Mi ciudad se mete al agua / por las escolleras Sarandí, / zumban lances de caña / y el aparejo de un chiquilín. / Pinta gente de mediomundo, / de lengue lengue y de calderín, / de botella en las rocas o encanutada en el maletín. / Del Guruyú vienen los tambores, / pal Guruyú va mi corazón. / Del Guruyú de amor y dolores / canto el milongón.
Su voz que parece negra y su lírica sencilla pero de innegable virtud poética (su dominio de la décima, entre otros formatos, es elocuente) se unen en melodías serpenteantes, juguetonas, casi siempre alegres y dotadas de giros sorpresivos —y sorprendentes—, orgánicamente asociadas a la percusión de los tambores. Por momentos, el fraseo cadencioso acompaña el tambor piano, en otros pasajes se vuelve machacante como el chico y también sabe escalonarse como el toque del repique. Se podría resumir este cúmulo de atributos en un anglicismo de cinco letras que desde hace casi un siglo describe y define en modo inmejorable cuando la música es buena: swing.

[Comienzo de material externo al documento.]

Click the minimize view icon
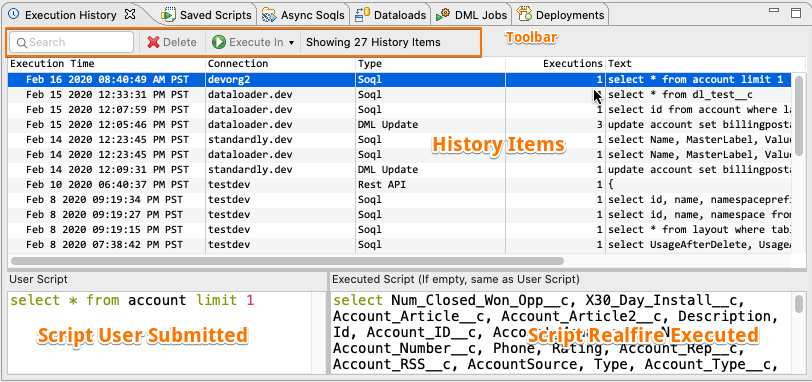The image size is (812, 382). tap(775, 11)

Darvin fue también un ejemplo de refinación en la guitarra, con una mano izquierda conocedora de los vericuetos y secretos de la armonía y una mano derecha fenomenal, maestra en la llevada, experta en sintetizar la esencia del ritmo en cuestión en las yemas de sus dedos. Ya sea candombe, milongón, son cubano o bolero. Como arreglador de guitarras, oficio clave que muy pocos guitarristas dominan con prestancia, basta escuchar Aquello, de Jaime Roos, con ese leitmotiv vibrante, que introduce al oyente en las fauces de la canción, antes de que el Sabalero termine de cautivarlo con lo que se ha perdido en la noche oscura. Por algo Jaime quedó rendido a sus pies y produjo Gracias, publicado por Orfeo en 1995, uno de los momentos cumbres de su discografía junto con Vamos bien, su canto del cisne, publicado en 2009 por Ayuí. En ese disco participan, entre otros, Toto Méndez, Hugo Fattoruso y Edú Lombardo, otro cantautor que lo convocó a cantar en su primer disco solista. Su oído experto en el candombe y su mundo lo llevó a ser frecuentemente convocado por comparsas de negros y lubolos para la composición y los arreglos de sus repertorios carnavaleros.
Pero su interpretación vocal (que no es lo mismo que el timbre de su voz), generosa en estados de ánimo, es seguramente el rubro en el que mejor brilló: porque Darvin puede sonar alegre y luminoso en un candombe como Banderas y estandartes, de inmediato, relajado y reflexivo en Elogio del vino y, un tema después, cantar casi desde las sombras Ni tú ni yo.
Hay mucho más para decir de Roberto Darvin. Pero mejor escucharlo en sus canciones, una luz que no se apaga.